MLS members can send links that bring clients to Web pages showing that data, Young said, but the links deliver clients to a password-protected, member-only MLS website, not Hi Central MLS’ public-facing site.
That means Hi Central MLS’ rule prohibiting the display of the expired, withdrawn and pending listings on VOWs does not offer HiCentral MLS’ public-facing site a competitive advantage over broker websites, she said.
When asked why HiCentral MLS permits real estate agents to show expired, withdrawn and pending listings to consumers by providing a link, but not through VOWs, she emphasized that the link-dependent delivery method offers “specific information related to a request” from a customer in a “secure format.”
She acknowledged, however, that MLSs seem to be required to permit VOWs to provide to customers every type of data that can be shown to customers through all other delivery methods.
“Our goal is to be in compliance with NAR and what NAR requires — that will be a discussion that our board of directors will have,” she said.
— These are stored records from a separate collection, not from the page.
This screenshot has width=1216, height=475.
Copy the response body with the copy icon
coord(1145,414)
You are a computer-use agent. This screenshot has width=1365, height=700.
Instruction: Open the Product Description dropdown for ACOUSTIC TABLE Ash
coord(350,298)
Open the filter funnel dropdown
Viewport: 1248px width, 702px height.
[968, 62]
Trudging toward transparency
The conflict between Kaufman and his MLS follows other efforts in the industry to further pry open the lid of the MLS for consumers.
Trelora, a Denver-based discount brokerage, grabbed headlines in February by overlaying the compensation offered by listing brokers to buyers’ brokers on its website’s listings.
Trelora quickly removed the data — which NAR advises against displaying publicly — at the request of the local MLS. The brokerage had previously said it would find a new path to open up information to consumers if it got shut down.
NAR also recently pushed through a measure aimed at opening up MLS data to more consumers.
In November 2014, NAR instituted a rule requiring MLSs to permit brokers to display a minimum of three years of sold listing data on their non-password-protected websites — but only if the sold data is already publicly available.
The rule allows brokers to display sold listings, not just on VOWS but also on public listing search tools that are freely available to anyone and do not require registration.
Part of the rationale behind the policy change was to give brokers an advantage over third-party portals that rely on public property tax records to track the dates and prices of home sales — records that can lag behind MLS data by weeks or months.